La Organización Internacional del Trabajo alertó sobre el estancamiento del trabajo decente, la persistencia de la informalidad, la pobreza laboral y profundas desigualdades de género y generacionales.

La Organización Internacional del Trabajo (OIT) advirtió que durante 2026 la calidad del empleo continuará bajo presión a escala global, pese a que los indicadores de desempleo se mantendrían relativamente estables. Así lo señala el informe Tendencias Sociales y del Empleo 2026, que pone el foco en la falta de avances en materia de trabajo decente.
Según el organismo, la tasa mundial de desempleo se ubicaría en torno al 4,9 %, lo que equivale a 186 millones de personas sin trabajo. Sin embargo, la OIT remarcó que este dato no refleja la realidad de fondo: millones de trabajadores continúan atrapados en la informalidad, la pobreza y la exclusión social.
“El crecimiento resiliente y las cifras estables de desempleo no deben distraernos de una realidad más profunda: cientos de millones de trabajadores siguen atrapados en la pobreza, la informalidad y la exclusión”, afirmó el director general de la OIT, Gilbert F. Houngbo.
El informe estima que cerca de 300 millones de personas ocupadas viven en situación de pobreza extrema, mientras que la informalidad alcanzaría a 2.100 millones de trabajadores en 2026, con acceso limitado a protección social y estabilidad laboral.

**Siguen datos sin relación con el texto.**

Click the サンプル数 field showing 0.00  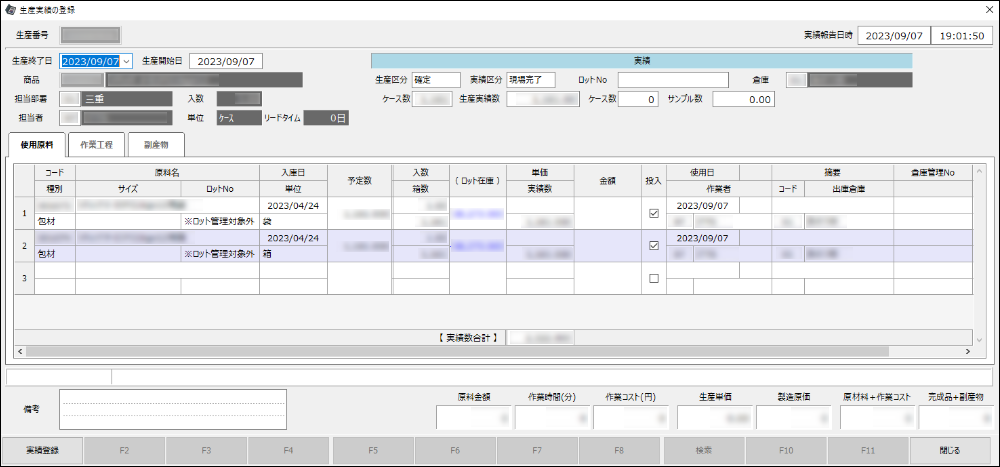pyautogui.click(x=744, y=99)
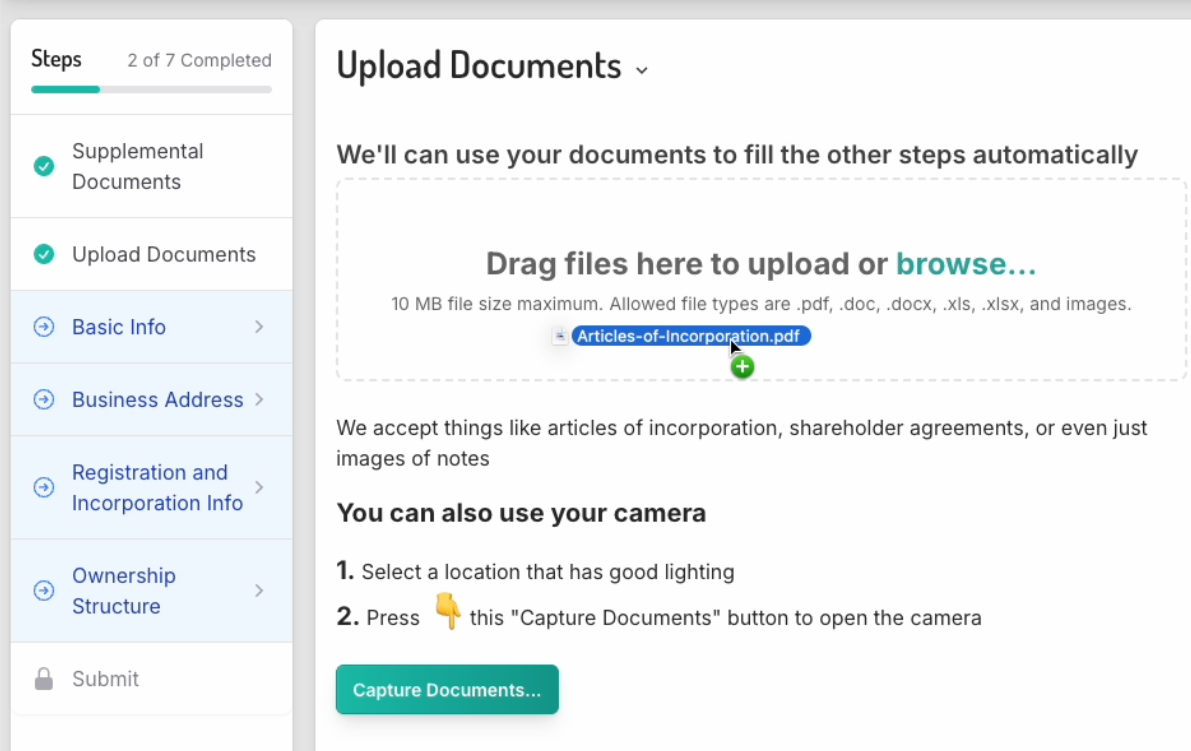Screen dimensions: 1191x751
Task: Click the steps completion progress bar
Action: pyautogui.click(x=151, y=89)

La situación es especialmente crítica en los países de bajos ingresos, donde la transición hacia sectores productivos de mayor valor agregado avanza lentamente, afectando tanto la productividad como la calidad del empleo.

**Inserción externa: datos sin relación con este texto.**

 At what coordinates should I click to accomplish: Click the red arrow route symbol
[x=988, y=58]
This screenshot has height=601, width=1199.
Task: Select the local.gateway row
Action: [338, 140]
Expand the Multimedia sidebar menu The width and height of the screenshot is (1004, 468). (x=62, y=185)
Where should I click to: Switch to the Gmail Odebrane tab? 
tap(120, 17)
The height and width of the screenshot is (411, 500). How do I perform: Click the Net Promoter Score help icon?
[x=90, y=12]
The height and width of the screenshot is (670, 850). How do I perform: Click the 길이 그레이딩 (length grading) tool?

En relación a los jóvenes, la OIT indicó que el desempleo juvenil alcanzó el 12,4 % en 2025 y que alrededor de 260 millones de jóvenes no estudian ni trabajan. Además, el organismo advirtió que el avance de la inteligencia artificial y la automatización podría profundizar estos desafíos si no se implementan políticas adecuadas. “Si bien el impacto total de la IA en el empleo juvenil sigue siendo incierto, su magnitud potencial justifica un seguimiento estrecho”, señala el documento.
El análisis también remarca desigualdades de género persistentes: las mujeres representan solo dos quintas partes del empleo mundial y registran tasas de participación laboral significativamente menores que los varones. A ello se suman los cambios demográficos y las turbulencias comerciales, que generan mayor incertidumbre en los mercados laborales.
En este contexto, la OIT llamó a una acción coordinada entre gobiernos, empleadores y trabajadores, y advirtió que sin políticas conjuntas orientadas a generar empleo de calidad, los déficits de trabajo decente continuarán profundizándose a nivel global.